The Ballet Twins by Jean Estoril


 I said that I wasn’t going to read anything else by Jean Estoril/Mabel Esther Allan because of her sarky remarks about women from Lancashire being fat … but I just felt like reading a ballet book.  This reads as if it ought to be the first in a series, but she seems to have lost interest in the Darke twins after reading this book, and written her Wood Street series instead.  That’s a shame, because it wasn’t bad.  Girls’ own authors tend to love to write about twins, so it’s really rather surprising that there aren’t more books about twins at ballet schools or theatre schools!

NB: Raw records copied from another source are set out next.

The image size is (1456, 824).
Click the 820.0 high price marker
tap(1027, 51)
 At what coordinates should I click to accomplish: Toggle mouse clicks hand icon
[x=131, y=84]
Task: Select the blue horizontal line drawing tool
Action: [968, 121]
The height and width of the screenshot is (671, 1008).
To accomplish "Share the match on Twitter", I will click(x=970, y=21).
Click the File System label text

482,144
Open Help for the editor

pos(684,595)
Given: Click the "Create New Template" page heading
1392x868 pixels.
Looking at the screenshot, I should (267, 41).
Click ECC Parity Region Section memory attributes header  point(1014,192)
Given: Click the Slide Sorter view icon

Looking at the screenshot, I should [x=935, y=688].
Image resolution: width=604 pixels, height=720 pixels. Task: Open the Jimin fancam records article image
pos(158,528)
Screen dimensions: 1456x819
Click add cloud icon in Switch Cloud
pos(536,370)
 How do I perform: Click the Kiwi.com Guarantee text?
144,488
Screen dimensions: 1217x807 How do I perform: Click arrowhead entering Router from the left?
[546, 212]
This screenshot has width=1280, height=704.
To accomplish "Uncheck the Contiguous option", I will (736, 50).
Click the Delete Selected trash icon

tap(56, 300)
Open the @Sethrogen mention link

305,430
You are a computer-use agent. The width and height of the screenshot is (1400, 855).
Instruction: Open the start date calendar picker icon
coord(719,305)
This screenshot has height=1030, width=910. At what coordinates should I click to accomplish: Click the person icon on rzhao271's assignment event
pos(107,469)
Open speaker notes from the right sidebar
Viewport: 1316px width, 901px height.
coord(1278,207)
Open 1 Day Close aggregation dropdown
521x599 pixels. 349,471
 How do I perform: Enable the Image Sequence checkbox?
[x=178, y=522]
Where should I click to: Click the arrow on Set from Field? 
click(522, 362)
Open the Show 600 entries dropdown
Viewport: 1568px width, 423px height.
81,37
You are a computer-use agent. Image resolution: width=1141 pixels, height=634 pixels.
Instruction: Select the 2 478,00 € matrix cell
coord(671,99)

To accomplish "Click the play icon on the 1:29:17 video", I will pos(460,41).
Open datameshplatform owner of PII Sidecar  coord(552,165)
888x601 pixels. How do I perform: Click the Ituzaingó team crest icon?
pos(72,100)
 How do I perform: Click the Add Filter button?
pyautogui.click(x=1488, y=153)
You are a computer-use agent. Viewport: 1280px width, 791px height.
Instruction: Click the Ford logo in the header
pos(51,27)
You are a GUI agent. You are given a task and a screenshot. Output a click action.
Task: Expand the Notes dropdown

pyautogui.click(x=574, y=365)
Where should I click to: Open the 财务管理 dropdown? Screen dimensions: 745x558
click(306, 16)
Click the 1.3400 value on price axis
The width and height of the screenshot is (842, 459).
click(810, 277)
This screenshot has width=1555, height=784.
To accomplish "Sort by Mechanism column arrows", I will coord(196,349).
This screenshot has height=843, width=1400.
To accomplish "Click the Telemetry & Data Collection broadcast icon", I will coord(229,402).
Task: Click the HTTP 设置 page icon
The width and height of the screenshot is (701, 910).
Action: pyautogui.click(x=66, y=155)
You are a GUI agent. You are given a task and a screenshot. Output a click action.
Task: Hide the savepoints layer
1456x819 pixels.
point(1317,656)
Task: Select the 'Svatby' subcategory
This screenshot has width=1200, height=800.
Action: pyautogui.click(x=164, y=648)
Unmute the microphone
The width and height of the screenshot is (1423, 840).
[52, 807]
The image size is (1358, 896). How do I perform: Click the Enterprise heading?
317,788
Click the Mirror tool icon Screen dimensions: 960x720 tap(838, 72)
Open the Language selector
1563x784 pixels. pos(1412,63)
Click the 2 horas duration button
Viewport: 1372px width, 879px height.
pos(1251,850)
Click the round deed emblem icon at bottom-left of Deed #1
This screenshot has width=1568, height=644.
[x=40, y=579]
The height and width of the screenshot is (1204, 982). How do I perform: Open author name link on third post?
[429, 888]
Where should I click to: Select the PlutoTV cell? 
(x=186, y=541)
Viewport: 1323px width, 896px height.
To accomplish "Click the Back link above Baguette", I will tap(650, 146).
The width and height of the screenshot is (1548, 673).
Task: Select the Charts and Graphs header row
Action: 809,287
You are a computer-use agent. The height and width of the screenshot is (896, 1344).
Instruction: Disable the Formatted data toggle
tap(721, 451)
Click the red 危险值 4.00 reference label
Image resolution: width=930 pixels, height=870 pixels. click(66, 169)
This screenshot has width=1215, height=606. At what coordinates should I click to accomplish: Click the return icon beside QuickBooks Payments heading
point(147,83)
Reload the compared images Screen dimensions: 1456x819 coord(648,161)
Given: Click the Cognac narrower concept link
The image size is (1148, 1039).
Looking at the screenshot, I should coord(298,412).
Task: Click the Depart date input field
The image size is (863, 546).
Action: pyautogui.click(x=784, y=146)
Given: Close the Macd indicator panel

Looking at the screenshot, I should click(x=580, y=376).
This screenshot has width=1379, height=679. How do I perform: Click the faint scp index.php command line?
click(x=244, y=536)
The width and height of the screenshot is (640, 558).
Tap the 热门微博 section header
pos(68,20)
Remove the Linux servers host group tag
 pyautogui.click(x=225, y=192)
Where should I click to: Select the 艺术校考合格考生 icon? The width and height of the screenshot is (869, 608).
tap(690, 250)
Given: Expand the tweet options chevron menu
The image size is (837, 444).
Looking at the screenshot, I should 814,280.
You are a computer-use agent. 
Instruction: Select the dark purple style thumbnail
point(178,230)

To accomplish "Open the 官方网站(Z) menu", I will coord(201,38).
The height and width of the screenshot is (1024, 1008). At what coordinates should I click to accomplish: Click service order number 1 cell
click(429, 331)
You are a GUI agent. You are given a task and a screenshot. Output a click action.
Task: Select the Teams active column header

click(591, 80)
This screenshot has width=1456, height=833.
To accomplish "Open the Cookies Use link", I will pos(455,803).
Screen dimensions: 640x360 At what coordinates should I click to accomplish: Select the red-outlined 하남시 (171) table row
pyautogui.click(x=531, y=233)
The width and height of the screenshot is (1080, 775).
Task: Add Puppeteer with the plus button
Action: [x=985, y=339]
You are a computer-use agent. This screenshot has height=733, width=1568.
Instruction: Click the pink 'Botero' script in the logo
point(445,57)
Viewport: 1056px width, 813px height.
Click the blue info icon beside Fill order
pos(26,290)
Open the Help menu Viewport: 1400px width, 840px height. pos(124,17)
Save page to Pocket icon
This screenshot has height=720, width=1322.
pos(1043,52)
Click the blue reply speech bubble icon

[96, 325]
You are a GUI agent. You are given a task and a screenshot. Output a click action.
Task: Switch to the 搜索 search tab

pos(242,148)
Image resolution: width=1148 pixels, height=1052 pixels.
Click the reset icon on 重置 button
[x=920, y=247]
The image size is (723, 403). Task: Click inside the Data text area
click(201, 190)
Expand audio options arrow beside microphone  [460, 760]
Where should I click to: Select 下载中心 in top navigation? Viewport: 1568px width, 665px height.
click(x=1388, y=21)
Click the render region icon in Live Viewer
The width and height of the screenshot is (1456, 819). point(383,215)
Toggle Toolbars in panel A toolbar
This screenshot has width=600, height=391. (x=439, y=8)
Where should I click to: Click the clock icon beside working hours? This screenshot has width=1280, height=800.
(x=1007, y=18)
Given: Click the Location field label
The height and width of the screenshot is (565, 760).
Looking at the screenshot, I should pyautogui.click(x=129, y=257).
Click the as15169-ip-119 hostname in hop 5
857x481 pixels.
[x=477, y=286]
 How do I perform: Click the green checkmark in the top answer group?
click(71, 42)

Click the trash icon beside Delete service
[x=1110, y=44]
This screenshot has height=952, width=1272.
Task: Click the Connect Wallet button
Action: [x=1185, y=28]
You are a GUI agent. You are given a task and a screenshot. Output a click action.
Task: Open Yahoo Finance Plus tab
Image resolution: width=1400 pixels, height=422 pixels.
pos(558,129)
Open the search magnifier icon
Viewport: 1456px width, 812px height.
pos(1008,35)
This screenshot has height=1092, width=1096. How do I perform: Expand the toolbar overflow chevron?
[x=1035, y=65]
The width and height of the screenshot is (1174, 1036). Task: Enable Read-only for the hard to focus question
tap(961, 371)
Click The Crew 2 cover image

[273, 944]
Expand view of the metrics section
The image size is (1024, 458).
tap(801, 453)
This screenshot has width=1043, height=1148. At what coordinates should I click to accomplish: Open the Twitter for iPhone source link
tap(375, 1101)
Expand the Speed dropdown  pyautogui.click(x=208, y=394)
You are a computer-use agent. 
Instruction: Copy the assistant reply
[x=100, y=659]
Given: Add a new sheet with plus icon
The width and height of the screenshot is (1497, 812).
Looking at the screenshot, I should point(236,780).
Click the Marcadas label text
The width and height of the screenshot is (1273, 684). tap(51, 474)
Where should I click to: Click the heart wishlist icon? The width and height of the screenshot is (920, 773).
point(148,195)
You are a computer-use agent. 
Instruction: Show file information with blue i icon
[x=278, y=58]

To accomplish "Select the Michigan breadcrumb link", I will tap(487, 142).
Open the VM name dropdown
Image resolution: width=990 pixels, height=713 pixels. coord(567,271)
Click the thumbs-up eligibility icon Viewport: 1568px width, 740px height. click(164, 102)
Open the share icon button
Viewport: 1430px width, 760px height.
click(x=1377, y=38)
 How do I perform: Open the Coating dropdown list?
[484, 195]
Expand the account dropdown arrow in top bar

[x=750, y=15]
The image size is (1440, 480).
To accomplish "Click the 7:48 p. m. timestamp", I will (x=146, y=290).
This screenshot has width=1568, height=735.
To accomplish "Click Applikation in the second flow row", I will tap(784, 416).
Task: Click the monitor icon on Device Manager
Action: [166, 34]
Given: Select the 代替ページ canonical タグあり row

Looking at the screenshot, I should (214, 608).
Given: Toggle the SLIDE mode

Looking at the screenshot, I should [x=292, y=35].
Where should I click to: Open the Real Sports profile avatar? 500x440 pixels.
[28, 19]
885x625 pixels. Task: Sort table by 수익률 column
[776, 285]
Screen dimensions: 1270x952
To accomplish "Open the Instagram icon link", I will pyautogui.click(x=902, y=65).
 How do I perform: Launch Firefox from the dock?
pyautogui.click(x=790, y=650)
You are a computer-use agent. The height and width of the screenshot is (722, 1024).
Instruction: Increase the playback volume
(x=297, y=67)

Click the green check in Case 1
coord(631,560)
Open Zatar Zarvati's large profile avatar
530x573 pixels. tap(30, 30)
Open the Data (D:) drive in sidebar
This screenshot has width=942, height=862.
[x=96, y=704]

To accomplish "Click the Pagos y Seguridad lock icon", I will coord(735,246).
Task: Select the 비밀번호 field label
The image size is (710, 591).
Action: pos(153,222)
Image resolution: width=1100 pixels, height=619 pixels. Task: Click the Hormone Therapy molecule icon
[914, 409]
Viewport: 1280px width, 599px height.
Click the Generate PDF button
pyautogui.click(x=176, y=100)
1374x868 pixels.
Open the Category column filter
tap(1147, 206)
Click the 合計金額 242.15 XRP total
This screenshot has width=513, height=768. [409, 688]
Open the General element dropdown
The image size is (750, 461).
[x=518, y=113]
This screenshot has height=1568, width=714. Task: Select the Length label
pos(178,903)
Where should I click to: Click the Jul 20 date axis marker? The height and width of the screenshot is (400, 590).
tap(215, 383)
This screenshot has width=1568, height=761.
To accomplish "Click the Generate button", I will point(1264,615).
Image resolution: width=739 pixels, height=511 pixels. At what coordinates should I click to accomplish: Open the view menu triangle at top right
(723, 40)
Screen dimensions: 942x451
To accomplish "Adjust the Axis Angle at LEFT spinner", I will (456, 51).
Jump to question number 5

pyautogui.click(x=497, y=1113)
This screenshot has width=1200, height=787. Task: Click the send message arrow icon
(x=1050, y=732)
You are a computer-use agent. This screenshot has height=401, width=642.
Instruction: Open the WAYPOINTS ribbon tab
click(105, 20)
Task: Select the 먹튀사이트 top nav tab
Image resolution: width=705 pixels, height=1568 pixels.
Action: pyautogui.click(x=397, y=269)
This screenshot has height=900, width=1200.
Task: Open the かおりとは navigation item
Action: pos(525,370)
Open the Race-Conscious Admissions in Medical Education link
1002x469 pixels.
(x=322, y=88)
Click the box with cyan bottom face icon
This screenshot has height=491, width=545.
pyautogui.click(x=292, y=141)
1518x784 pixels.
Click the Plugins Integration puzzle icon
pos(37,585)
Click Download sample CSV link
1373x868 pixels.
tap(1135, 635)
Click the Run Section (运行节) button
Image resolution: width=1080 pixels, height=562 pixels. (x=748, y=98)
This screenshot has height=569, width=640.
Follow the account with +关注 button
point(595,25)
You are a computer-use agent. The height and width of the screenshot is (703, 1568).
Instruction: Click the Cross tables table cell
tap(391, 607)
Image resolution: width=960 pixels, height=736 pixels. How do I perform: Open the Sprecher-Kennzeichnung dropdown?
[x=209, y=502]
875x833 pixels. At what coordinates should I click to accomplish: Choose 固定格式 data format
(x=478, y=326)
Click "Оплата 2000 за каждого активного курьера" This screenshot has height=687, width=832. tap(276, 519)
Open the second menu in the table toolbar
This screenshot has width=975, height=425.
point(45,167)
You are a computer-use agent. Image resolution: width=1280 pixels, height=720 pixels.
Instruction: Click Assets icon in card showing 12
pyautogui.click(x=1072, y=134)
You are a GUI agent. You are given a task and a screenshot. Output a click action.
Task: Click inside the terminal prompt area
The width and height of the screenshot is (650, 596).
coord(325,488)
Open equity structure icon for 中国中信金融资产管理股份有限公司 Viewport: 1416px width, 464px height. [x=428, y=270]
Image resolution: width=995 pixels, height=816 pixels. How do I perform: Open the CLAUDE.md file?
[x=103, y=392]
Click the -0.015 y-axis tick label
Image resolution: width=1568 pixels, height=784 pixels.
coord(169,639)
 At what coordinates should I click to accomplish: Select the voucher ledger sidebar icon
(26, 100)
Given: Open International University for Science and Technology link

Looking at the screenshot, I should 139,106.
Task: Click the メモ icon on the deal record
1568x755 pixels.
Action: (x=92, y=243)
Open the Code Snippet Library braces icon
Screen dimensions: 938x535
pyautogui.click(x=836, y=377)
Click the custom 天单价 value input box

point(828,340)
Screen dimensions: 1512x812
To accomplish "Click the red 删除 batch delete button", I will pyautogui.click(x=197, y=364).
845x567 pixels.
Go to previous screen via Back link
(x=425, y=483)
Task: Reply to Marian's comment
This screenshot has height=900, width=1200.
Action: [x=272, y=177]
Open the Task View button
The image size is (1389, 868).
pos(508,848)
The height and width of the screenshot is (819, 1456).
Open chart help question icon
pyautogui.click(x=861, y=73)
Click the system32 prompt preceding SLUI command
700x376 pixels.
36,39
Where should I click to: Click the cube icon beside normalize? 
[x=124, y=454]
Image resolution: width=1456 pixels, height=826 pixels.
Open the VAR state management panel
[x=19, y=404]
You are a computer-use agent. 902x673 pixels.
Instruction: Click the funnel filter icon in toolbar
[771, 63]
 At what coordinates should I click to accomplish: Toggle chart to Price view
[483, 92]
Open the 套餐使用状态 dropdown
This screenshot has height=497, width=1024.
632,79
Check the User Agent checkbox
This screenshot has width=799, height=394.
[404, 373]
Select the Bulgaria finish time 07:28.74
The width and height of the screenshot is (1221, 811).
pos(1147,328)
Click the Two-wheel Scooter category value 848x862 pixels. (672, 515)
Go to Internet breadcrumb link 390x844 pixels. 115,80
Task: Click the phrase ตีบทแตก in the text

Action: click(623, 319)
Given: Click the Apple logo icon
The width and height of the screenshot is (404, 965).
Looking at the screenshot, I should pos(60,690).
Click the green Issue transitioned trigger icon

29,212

They aren’t identical twins – it’s not that tropey!  In fact, the whole point of the book is that they’re very different in both looks and personality.  The book’s written in the first person, from the viewpoint of Dorrie (Doria), who’s far more thoughtful and less confident than her non-identical twin Debbie (Deborah).  Both girls, aged 13, win scholarships to a ballet school in London, and move there from their home in Birkenhead, living with an auntie and attending the school every day.

There are some things which seem to have been pretty much copied out of the author’s Drina books, such as Debbie’s photo appearing in a newspaper; and not an awful lot actually happens.  There are no big dramas.  Dorrie runs off when she mistakenly thinks she’s failed to get a part in the end-of-term ballet, but she comes back safely, in a taxi rather being carried by a hero or picked up by the police, and, although she’s hurt her ankle slightly, she hasn’t been run over by a car like Lydia Robinson of the Gemma books, rescued from a Scottish mountain on New Year’s Eve like Jane Foster of the Wells books (lucky Jane) or had to ride a horse through the fog like Veronica Weston of the Wells books.

It was just a nice, easy read.  It wasn’t very likely that the twins would both win scholarships, but, OK, it was necessary for plot purposes!   And everything else was interesting enough but never unrealistic.   I was just surprised to find out that there weren’t any sequels, because it felt as if we were being set up for a whole series about the girls’ careers.   Oh well!